*** EXERCISE MATERIAL ***

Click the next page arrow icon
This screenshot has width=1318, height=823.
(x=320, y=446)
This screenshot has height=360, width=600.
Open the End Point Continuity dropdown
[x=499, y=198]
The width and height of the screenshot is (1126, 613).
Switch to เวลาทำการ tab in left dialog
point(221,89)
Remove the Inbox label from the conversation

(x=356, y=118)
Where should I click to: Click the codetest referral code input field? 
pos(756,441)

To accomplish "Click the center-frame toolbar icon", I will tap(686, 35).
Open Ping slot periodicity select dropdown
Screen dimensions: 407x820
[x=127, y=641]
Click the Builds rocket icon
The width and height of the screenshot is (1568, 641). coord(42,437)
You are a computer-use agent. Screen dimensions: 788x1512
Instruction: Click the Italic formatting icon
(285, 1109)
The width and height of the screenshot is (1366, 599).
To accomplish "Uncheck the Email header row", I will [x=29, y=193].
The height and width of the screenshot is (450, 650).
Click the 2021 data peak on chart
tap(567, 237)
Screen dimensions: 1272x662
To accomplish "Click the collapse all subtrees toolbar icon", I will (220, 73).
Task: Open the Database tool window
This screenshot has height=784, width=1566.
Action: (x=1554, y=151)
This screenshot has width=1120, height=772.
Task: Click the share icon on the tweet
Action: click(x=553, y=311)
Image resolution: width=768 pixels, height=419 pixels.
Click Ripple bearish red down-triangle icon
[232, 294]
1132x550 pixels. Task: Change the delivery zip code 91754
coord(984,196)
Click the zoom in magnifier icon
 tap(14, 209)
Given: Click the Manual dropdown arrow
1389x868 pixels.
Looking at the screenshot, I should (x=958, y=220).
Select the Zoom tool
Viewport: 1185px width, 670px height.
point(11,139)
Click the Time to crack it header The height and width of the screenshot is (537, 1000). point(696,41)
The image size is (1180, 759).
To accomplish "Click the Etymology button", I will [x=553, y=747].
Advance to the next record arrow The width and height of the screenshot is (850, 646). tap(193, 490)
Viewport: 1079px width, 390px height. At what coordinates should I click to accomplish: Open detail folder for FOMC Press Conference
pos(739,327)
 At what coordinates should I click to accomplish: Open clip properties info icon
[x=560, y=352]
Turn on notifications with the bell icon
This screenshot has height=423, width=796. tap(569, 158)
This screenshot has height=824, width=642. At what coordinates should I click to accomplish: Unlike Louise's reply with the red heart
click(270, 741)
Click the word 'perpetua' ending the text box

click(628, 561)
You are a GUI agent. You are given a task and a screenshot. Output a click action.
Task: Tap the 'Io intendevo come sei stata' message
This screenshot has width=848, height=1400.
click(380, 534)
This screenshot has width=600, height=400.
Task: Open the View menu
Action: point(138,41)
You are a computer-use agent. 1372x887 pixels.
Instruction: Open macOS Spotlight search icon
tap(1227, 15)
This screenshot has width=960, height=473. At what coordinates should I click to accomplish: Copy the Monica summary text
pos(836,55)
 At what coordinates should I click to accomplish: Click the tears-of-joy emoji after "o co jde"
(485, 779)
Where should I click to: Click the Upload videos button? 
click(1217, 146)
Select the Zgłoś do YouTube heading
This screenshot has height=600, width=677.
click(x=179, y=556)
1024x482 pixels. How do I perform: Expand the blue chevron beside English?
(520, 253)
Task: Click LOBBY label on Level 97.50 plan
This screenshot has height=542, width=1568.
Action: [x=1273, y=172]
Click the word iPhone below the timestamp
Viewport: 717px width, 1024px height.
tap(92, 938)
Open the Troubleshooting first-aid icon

***

WORK REQUIRED:
Format every line of the records above as a JSON list of strings, one string per line, leaving out blank lines.

RESPONSE TO THE TASK:
[
  "Click the next page arrow icon",
  "This screenshot has width=1318, height=823.",
  "(x=320, y=446)",
  "This screenshot has height=360, width=600.",
  "Open the End Point Continuity dropdown",
  "[x=499, y=198]",
  "The width and height of the screenshot is (1126, 613).",
  "Switch to เวลาทำการ tab in left dialog",
  "point(221,89)",
  "Remove the Inbox label from the conversation",
  "(x=356, y=118)",
  "Where should I click to: Click the codetest referral code input field? ",
  "pos(756,441)",
  "To accomplish \"Click the center-frame toolbar icon\", I will tap(686, 35).",
  "Open Ping slot periodicity select dropdown",
  "Screen dimensions: 407x820",
  "[x=127, y=641]",
  "Click the Builds rocket icon",
  "The width and height of the screenshot is (1568, 641). coord(42,437)",
  "You are a computer-use agent. Screen dimensions: 788x1512",
  "Instruction: Click the Italic formatting icon",
  "(285, 1109)",
  "The width and height of the screenshot is (1366, 599).",
  "To accomplish \"Uncheck the Email header row\", I will [x=29, y=193].",
  "The height and width of the screenshot is (450, 650).",
  "Click the 2021 data peak on chart",
  "tap(567, 237)",
  "Screen dimensions: 1272x662",
  "To accomplish \"Click the collapse all subtrees toolbar icon\", I will (220, 73).",
  "Task: Open the Database tool window",
  "This screenshot has height=784, width=1566.",
  "Action: (x=1554, y=151)",
  "This screenshot has width=1120, height=772.",
  "Task: Click the share icon on the tweet",
  "Action: click(x=553, y=311)",
  "Image resolution: width=768 pixels, height=419 pixels.",
  "Click Ripple bearish red down-triangle icon",
  "[232, 294]",
  "1132x550 pixels. Task: Change the delivery zip code 91754",
  "coord(984,196)",
  "Click the zoom in magnifier icon",
  " tap(14, 209)",
  "Given: Click the Manual dropdown arrow",
  "1389x868 pixels.",
  "Looking at the screenshot, I should (x=958, y=220).",
  "Select the Zoom tool",
  "Viewport: 1185px width, 670px height.",
  "point(11,139)",
  "Click the Time to crack it header The height and width of the screenshot is (537, 1000). point(696,41)",
  "The image size is (1180, 759).",
  "To accomplish \"Click the Etymology button\", I will [x=553, y=747].",
  "Advance to the next record arrow The width and height of the screenshot is (850, 646). tap(193, 490)",
  "Viewport: 1079px width, 390px height. At what coordinates should I click to accomplish: Open detail folder for FOMC Press Conference",
  "pos(739,327)",
  " At what coordinates should I click to accomplish: Open clip properties info icon",
  "[x=560, y=352]",
  "Turn on notifications with the bell icon",
  "This screenshot has height=423, width=796. tap(569, 158)",
  "This screenshot has height=824, width=642. At what coordinates should I click to accomplish: Unlike Louise's reply with the red heart",
  "click(270, 741)",
  "Click the word 'perpetua' ending the text box",
  "click(628, 561)",
  "You are a GUI agent. You are given a task and a screenshot. Output a click action.",
  "Task: Tap the 'Io intendevo come sei stata' message",
  "This screenshot has width=848, height=1400.",
  "click(380, 534)",
  "This screenshot has width=600, height=400.",
  "Task: Open the View menu",
  "Action: point(138,41)",
  "You are a computer-use agent. 1372x887 pixels.",
  "Instruction: Open macOS Spotlight search icon",
  "tap(1227, 15)",
  "This screenshot has width=960, height=473. At what coordinates should I click to accomplish: Copy the Monica summary text",
  "pos(836,55)",
  " At what coordinates should I click to accomplish: Click the tears-of-joy emoji after \"o co jde\"",
  "(485, 779)",
  "Where should I click to: Click the Upload videos button? ",
  "click(1217, 146)",
  "Select the Zgłoś do YouTube heading",
  "This screenshot has height=600, width=677.",
  "click(x=179, y=556)",
  "1024x482 pixels. How do I perform: Expand the blue chevron beside English?",
  "(520, 253)",
  "Task: Click LOBBY label on Level 97.50 plan",
  "This screenshot has height=542, width=1568.",
  "Action: [x=1273, y=172]",
  "Click the word iPhone below the timestamp",
  "Viewport: 717px width, 1024px height.",
  "tap(92, 938)",
  "Open the Troubleshooting first-aid icon"
]